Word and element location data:
....................

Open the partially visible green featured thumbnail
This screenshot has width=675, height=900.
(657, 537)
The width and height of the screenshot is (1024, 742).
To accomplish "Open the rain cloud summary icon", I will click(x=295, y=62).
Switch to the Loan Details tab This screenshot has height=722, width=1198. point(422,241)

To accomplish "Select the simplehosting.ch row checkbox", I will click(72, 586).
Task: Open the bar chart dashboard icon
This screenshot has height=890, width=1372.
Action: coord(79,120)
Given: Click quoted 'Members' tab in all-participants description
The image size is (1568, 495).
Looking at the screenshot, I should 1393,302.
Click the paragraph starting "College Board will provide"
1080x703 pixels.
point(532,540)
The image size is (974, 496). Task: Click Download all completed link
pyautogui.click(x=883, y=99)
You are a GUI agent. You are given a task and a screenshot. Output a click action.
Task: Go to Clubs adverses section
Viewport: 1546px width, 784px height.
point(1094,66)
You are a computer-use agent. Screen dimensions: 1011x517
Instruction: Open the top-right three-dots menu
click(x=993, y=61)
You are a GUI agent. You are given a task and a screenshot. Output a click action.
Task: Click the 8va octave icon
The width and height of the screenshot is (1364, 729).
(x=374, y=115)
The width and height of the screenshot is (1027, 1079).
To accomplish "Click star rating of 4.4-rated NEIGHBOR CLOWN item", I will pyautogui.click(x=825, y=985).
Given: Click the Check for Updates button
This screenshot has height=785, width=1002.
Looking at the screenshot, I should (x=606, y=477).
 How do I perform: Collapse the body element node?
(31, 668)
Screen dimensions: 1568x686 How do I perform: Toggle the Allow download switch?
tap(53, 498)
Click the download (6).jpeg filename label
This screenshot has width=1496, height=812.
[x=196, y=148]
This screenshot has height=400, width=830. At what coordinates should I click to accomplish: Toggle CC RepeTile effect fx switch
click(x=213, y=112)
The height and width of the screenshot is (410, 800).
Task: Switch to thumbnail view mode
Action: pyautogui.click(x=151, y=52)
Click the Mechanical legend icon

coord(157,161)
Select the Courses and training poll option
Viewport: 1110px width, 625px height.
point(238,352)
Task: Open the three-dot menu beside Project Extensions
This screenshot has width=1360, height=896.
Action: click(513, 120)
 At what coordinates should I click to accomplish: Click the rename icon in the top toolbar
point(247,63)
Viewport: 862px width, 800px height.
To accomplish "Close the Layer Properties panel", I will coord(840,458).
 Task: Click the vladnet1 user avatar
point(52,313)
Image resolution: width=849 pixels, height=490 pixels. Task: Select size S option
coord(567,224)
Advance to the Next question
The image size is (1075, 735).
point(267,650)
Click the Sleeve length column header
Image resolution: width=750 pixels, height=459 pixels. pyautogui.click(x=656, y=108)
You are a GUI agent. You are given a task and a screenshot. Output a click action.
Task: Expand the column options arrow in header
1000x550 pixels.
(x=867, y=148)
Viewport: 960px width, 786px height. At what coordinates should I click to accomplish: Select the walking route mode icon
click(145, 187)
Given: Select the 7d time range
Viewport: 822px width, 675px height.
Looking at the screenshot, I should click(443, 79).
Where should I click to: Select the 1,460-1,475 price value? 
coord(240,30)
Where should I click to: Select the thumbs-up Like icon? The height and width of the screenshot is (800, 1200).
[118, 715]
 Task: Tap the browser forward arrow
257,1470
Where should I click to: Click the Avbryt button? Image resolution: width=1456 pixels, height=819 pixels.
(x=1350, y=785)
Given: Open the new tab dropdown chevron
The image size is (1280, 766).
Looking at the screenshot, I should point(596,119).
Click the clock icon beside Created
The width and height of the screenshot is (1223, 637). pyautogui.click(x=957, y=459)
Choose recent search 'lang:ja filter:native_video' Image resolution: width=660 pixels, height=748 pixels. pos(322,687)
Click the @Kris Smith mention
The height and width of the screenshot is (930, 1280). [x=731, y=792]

....................

§ Brief:
Copy out all of the records above word for word, leaving nothing out.

§ Output for this exercise:
Open the partially visible green featured thumbnail
This screenshot has width=675, height=900.
(657, 537)
The width and height of the screenshot is (1024, 742).
To accomplish "Open the rain cloud summary icon", I will click(x=295, y=62).
Switch to the Loan Details tab This screenshot has height=722, width=1198. point(422,241)

To accomplish "Select the simplehosting.ch row checkbox", I will click(72, 586).
Task: Open the bar chart dashboard icon
This screenshot has height=890, width=1372.
Action: coord(79,120)
Given: Click quoted 'Members' tab in all-participants description
The image size is (1568, 495).
Looking at the screenshot, I should 1393,302.
Click the paragraph starting "College Board will provide"
1080x703 pixels.
point(532,540)
The image size is (974, 496). Task: Click Download all completed link
pyautogui.click(x=883, y=99)
You are a GUI agent. You are given a task and a screenshot. Output a click action.
Task: Go to Clubs adverses section
Viewport: 1546px width, 784px height.
point(1094,66)
You are a computer-use agent. Screen dimensions: 1011x517
Instruction: Open the top-right three-dots menu
click(x=993, y=61)
You are a GUI agent. You are given a task and a screenshot. Output a click action.
Task: Click the 8va octave icon
The width and height of the screenshot is (1364, 729).
(x=374, y=115)
The width and height of the screenshot is (1027, 1079).
To accomplish "Click star rating of 4.4-rated NEIGHBOR CLOWN item", I will pyautogui.click(x=825, y=985).
Given: Click the Check for Updates button
This screenshot has height=785, width=1002.
Looking at the screenshot, I should (x=606, y=477).
 How do I perform: Collapse the body element node?
(31, 668)
Screen dimensions: 1568x686 How do I perform: Toggle the Allow download switch?
tap(53, 498)
Click the download (6).jpeg filename label
This screenshot has width=1496, height=812.
[x=196, y=148]
This screenshot has height=400, width=830. At what coordinates should I click to accomplish: Toggle CC RepeTile effect fx switch
click(x=213, y=112)
The height and width of the screenshot is (410, 800).
Task: Switch to thumbnail view mode
Action: pyautogui.click(x=151, y=52)
Click the Mechanical legend icon

coord(157,161)
Select the Courses and training poll option
Viewport: 1110px width, 625px height.
point(238,352)
Task: Open the three-dot menu beside Project Extensions
This screenshot has width=1360, height=896.
Action: click(513, 120)
 At what coordinates should I click to accomplish: Click the rename icon in the top toolbar
point(247,63)
Viewport: 862px width, 800px height.
To accomplish "Close the Layer Properties panel", I will coord(840,458).
 Task: Click the vladnet1 user avatar
point(52,313)
Image resolution: width=849 pixels, height=490 pixels. Task: Select size S option
coord(567,224)
Advance to the Next question
The image size is (1075, 735).
point(267,650)
Click the Sleeve length column header
Image resolution: width=750 pixels, height=459 pixels. pyautogui.click(x=656, y=108)
You are a GUI agent. You are given a task and a screenshot. Output a click action.
Task: Expand the column options arrow in header
1000x550 pixels.
(x=867, y=148)
Viewport: 960px width, 786px height. At what coordinates should I click to accomplish: Select the walking route mode icon
click(145, 187)
Given: Select the 7d time range
Viewport: 822px width, 675px height.
Looking at the screenshot, I should click(443, 79).
Where should I click to: Select the 1,460-1,475 price value? 
coord(240,30)
Where should I click to: Select the thumbs-up Like icon? The height and width of the screenshot is (800, 1200).
[118, 715]
 Task: Tap the browser forward arrow
257,1470
Where should I click to: Click the Avbryt button? Image resolution: width=1456 pixels, height=819 pixels.
(x=1350, y=785)
Given: Open the new tab dropdown chevron
The image size is (1280, 766).
Looking at the screenshot, I should point(596,119).
Click the clock icon beside Created
The width and height of the screenshot is (1223, 637). pyautogui.click(x=957, y=459)
Choose recent search 'lang:ja filter:native_video' Image resolution: width=660 pixels, height=748 pixels. pos(322,687)
Click the @Kris Smith mention
The height and width of the screenshot is (930, 1280). [x=731, y=792]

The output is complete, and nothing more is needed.